15 Temmuz 2009 Çarşamba

Eczacılar İçin Değişim


Son 10 yılda eczanenin yapısı ciddi şekilde değişti.

Ben bir ilaç almak için eczane eczane dolaştığımı çok iyi hatırlıyorum. Eskiden SGK filan ortada yokken eczaneler elden veya reçeteyle NAKİT satış yaparlardı. Sadece bazı kurumlarla ve yerel şirketlerle özel indirim anlaşmaları olurdu. Eczacı odaları da bu anlaşmaları kontrol altında tutmak, kâr oranlarını korumak, ilaç bulunurluğunu artırmak ve eczacıların zarar görmelerini engellemek için sürekli uğraşırlardı. (Kaynak: Adana Eczacı Odası’nın 50 yıllık tarihi Hazırlayan Ecz. Bilge Üstekidağ ) Bu anlamda eczacı odalarının ülkemizdeki en etkin meslek kuruluşu olduğunu kabul etmeliyiz.
Bu arada SSK, Bağ-Kur ve Emekli Sandığı ülkemizin iktisadi büyümesiyle orantılı olarak büyüyüp devletin üzerinde ağır bir yük oluşturduklarında hükümetler bazı çözüm yolları aramaya başladılar. Bu üç sosyal güvenlik kuruluşu üyeleri eczanelerden aldıkları ilaçların paralarını öderken birçok eczacıya ticareti, takibi ve kayıt tutmanın önemini öğrettiler.

Kaçınılmaz olarak Avrupa’da yıllar önce meydana gelen değişim bizim de başımıza geldi. Teknoloji gelişti. İnsan ömrü uzadı. Emekli olup yaşlananlar daha çok ilaç kullandılar. Devlet üzerindeki maliyetleri arttı. Bu durumda yapılacak 2 şey vardı ve Türkiye’de ikisi de yapıldı.

1. Emeklilik yaşını büyütmek
2. Devletin üzerindeki bu yükü sağlık sektörüyle paylaşmak.

İlaç söz konusu olduğunda devletin para alışverişi yaptığı kurum eczanelerdir. Haliyle devletin tasarruf etmek için kullanabileceği en kolay yol da eczanelerle bu yükü paylaşmak oldu. Eczanelerin kâr oranları düştü, finans ve çalışan maliyetleri arttı, evrak angaryası da işin cabası oldu.
Kısaca eczacılar için işler değişti.

(Metin ve öğe konumu girdileri)

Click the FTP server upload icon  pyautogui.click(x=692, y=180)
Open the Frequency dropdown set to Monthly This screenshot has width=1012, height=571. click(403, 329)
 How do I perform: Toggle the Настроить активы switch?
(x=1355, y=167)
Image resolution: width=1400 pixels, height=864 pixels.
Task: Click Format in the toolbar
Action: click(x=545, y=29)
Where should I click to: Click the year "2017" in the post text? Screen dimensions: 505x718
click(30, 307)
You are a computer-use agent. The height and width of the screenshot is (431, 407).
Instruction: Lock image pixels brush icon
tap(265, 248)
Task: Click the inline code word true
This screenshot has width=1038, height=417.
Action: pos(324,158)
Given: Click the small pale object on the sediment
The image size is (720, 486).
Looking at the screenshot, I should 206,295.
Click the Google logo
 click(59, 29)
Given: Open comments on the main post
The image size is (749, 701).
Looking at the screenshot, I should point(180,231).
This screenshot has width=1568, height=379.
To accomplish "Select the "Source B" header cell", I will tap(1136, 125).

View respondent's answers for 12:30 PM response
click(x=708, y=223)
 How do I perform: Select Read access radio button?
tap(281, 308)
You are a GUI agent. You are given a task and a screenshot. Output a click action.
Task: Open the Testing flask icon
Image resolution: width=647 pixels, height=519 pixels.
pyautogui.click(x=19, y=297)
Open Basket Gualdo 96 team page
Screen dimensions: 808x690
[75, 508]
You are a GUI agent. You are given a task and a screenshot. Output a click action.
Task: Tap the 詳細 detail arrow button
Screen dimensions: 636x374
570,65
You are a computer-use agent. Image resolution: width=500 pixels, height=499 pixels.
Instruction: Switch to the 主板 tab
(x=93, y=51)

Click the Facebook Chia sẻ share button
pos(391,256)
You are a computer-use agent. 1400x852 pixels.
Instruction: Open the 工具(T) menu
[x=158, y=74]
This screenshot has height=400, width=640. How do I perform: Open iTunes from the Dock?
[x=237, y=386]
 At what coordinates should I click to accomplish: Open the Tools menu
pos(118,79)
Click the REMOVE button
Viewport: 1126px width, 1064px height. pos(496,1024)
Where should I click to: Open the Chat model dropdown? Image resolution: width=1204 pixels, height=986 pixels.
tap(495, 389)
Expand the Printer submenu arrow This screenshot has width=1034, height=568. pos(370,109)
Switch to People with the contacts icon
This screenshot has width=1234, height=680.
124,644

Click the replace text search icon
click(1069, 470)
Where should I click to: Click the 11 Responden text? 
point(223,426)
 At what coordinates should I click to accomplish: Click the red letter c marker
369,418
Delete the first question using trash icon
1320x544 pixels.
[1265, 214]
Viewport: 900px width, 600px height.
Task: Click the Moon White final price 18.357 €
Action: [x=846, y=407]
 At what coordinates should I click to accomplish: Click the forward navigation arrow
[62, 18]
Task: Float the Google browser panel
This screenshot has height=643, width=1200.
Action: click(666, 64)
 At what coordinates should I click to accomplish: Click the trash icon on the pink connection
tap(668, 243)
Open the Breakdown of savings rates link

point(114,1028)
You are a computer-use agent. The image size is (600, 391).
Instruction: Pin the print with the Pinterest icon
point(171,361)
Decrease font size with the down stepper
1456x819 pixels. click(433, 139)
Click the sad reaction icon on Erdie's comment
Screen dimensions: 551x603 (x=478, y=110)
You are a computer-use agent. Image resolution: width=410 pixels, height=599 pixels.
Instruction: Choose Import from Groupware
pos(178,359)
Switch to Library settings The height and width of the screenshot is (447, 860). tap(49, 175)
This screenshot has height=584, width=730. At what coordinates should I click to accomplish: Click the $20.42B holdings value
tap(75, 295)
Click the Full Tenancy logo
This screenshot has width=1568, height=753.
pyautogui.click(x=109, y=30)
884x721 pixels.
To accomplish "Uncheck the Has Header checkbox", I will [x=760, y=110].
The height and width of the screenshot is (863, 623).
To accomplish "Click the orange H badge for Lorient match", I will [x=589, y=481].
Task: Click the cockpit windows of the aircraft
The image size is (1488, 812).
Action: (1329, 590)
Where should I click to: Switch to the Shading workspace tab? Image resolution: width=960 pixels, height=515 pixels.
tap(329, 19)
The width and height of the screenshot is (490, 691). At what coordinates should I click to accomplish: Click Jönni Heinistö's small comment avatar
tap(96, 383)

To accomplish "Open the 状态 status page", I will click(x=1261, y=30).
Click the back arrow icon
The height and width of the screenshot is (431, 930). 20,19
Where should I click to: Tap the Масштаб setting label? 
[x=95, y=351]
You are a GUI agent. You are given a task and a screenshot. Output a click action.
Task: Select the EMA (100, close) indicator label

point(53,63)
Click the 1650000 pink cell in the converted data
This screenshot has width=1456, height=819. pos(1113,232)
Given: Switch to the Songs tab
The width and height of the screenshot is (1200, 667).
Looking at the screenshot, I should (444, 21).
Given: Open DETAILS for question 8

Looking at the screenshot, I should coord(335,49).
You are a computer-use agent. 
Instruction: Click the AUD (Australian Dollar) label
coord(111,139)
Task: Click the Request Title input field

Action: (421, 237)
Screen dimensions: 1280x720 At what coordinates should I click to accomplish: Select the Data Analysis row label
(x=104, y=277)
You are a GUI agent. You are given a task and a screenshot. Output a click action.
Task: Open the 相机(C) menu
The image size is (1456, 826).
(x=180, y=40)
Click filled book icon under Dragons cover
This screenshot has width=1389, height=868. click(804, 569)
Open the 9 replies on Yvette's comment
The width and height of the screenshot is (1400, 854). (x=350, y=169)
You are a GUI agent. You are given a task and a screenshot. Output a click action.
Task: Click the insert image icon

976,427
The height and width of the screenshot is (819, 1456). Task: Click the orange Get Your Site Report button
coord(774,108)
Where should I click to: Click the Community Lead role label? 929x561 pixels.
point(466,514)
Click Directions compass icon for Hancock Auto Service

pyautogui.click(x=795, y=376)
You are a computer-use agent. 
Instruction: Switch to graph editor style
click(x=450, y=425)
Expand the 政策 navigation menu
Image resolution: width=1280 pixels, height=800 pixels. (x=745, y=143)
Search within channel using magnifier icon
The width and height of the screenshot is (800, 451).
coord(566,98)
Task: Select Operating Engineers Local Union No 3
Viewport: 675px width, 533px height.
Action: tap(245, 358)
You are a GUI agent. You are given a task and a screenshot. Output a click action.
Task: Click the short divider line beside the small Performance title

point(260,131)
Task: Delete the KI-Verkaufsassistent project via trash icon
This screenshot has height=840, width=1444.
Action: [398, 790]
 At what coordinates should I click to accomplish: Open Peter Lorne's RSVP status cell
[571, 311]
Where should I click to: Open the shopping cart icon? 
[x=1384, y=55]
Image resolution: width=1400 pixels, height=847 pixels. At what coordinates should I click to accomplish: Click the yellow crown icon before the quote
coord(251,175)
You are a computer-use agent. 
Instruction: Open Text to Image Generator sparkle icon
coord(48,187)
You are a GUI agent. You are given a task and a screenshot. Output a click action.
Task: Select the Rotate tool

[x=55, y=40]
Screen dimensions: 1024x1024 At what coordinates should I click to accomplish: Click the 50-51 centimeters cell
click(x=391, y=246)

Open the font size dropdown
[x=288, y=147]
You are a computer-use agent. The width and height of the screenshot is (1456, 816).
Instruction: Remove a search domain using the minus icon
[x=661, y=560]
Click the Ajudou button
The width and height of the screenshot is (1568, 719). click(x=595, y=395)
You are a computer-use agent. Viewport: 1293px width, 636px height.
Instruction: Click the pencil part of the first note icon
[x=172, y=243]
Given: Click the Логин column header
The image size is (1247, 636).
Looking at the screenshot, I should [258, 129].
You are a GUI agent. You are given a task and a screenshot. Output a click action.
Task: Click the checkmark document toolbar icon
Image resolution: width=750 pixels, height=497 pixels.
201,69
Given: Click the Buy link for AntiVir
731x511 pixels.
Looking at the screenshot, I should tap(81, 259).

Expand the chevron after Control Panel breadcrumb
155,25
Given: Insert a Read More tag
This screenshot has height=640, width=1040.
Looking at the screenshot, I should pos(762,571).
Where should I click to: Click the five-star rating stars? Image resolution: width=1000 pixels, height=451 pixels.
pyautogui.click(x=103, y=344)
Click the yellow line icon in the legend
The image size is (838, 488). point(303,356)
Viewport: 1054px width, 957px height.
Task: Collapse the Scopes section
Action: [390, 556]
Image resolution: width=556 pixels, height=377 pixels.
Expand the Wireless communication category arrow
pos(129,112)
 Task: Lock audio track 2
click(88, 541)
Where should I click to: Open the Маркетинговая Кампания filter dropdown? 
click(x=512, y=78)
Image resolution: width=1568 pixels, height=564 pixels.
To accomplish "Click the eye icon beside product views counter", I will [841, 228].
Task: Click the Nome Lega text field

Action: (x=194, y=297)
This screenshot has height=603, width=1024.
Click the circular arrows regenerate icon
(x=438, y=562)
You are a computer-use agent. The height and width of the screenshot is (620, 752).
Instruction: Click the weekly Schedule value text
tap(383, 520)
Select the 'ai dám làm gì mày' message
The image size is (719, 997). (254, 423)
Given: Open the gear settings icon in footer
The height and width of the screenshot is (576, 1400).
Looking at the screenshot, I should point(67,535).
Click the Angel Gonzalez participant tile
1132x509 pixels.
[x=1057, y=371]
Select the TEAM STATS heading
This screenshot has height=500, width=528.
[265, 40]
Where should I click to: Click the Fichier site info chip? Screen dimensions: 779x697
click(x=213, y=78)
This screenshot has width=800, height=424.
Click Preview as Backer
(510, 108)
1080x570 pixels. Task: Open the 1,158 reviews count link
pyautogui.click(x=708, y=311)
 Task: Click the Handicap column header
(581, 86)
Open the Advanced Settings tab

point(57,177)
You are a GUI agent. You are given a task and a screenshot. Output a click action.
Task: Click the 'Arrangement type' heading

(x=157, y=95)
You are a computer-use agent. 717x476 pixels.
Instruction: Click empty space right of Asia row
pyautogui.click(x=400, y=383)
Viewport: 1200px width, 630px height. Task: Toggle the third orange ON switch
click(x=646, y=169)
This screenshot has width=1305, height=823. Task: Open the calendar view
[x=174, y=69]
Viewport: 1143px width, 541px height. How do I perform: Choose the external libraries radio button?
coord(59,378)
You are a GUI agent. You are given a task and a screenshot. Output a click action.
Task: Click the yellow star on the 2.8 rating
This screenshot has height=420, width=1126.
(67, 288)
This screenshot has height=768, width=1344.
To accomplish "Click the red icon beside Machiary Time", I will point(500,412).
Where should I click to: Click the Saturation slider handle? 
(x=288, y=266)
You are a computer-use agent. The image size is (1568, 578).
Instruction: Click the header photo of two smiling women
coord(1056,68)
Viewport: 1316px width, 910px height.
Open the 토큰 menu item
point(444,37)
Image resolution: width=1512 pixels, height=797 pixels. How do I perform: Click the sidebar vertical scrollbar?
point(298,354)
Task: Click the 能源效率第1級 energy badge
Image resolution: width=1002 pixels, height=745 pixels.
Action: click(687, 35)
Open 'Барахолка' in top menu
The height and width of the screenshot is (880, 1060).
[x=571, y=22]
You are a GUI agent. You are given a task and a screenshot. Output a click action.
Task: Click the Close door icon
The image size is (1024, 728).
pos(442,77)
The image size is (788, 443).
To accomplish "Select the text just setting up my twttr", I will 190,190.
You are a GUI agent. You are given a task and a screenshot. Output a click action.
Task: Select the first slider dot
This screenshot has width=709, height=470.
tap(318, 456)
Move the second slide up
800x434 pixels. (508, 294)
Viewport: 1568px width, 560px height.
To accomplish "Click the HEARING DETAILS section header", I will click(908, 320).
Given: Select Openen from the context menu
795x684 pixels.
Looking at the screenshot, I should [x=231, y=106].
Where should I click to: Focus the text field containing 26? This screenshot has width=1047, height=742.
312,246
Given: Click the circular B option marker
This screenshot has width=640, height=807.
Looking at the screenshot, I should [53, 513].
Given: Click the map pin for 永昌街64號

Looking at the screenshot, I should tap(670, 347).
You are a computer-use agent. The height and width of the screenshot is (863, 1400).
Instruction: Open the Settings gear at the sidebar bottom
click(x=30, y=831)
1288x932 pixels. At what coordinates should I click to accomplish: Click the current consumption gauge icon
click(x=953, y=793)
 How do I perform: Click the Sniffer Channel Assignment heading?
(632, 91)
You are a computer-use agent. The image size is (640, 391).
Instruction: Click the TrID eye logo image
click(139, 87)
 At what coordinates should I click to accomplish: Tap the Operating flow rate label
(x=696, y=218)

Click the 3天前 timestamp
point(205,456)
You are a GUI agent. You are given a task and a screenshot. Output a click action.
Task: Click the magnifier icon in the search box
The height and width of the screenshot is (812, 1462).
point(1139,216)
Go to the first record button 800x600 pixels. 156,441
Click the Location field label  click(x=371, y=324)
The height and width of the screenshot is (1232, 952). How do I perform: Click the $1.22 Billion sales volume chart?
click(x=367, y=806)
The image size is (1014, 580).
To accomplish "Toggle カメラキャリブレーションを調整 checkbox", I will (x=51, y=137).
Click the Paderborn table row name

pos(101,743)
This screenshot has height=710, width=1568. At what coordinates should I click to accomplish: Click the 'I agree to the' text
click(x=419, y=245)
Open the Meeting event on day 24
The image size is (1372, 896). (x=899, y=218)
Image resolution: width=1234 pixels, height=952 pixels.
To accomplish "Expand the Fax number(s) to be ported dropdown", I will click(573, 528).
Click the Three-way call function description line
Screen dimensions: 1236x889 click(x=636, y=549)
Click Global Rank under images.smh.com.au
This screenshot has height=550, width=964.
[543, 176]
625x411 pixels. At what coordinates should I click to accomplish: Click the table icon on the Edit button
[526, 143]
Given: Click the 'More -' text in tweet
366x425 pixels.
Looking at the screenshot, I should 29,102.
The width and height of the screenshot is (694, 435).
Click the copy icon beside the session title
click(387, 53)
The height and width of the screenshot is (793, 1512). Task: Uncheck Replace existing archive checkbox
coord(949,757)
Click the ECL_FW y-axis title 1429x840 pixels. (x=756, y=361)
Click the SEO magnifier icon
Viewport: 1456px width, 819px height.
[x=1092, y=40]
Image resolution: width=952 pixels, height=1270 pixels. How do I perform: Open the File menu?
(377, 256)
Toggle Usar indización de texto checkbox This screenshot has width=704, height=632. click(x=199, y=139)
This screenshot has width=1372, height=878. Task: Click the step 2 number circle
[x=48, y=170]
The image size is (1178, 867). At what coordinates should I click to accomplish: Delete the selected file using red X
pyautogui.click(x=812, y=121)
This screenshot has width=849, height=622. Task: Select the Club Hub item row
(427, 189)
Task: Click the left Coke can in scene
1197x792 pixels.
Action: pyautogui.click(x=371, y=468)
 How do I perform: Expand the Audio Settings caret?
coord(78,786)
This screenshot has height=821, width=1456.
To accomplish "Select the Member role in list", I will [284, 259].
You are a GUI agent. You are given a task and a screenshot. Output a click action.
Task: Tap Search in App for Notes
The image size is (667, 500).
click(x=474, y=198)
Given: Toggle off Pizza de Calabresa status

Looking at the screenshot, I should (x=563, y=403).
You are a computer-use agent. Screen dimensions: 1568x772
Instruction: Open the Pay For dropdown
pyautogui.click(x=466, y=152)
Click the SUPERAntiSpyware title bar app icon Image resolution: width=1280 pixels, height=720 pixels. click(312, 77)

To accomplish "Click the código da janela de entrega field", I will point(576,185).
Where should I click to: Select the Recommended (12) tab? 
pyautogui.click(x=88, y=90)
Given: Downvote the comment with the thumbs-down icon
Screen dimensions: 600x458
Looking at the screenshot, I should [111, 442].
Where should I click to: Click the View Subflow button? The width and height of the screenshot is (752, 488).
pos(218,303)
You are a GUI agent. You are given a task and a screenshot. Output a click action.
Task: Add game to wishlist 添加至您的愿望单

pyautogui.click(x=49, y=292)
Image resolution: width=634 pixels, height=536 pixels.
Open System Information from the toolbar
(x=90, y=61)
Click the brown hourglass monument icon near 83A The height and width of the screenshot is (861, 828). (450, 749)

◆ Yazılı görev ◆
Eczacılar için yaşanan değişimi anlatan yazıda "Bu arada SSK, Bağ-Kur" ile başlayıp "sağlık sektörüyle paylaşmak." ifadesine kadar süren bölümü, "Teknoloji" yerine "Tıp" koyarak yeniden yazın.

◆ Görev sonucu ◆
Bu arada SSK, Bağ-Kur ve Emekli Sandığı ülkemizin iktisadi büyümesiyle orantılı olarak büyüyüp devletin üzerinde ağır bir yük oluşturduklarında hükümetler bazı çözüm yolları aramaya başladılar. Bu üç sosyal güvenlik kuruluşu üyeleri eczanelerden aldıkları ilaçların paralarını öderken birçok eczacıya ticareti, takibi ve kayıt tutmanın önemini öğrettiler.

Kaçınılmaz olarak Avrupa’da yıllar önce meydana gelen değişim bizim de başımıza geldi. Tıp gelişti. İnsan ömrü uzadı. Emekli olup yaşlananlar daha çok ilaç kullandılar. Devlet üzerindeki maliyetleri arttı. Bu durumda yapılacak 2 şey vardı ve Türkiye’de ikisi de yapıldı.

1. Emeklilik yaşını büyütmek
2. Devletin üzerindeki bu yükü sağlık sektörüyle paylaşmak.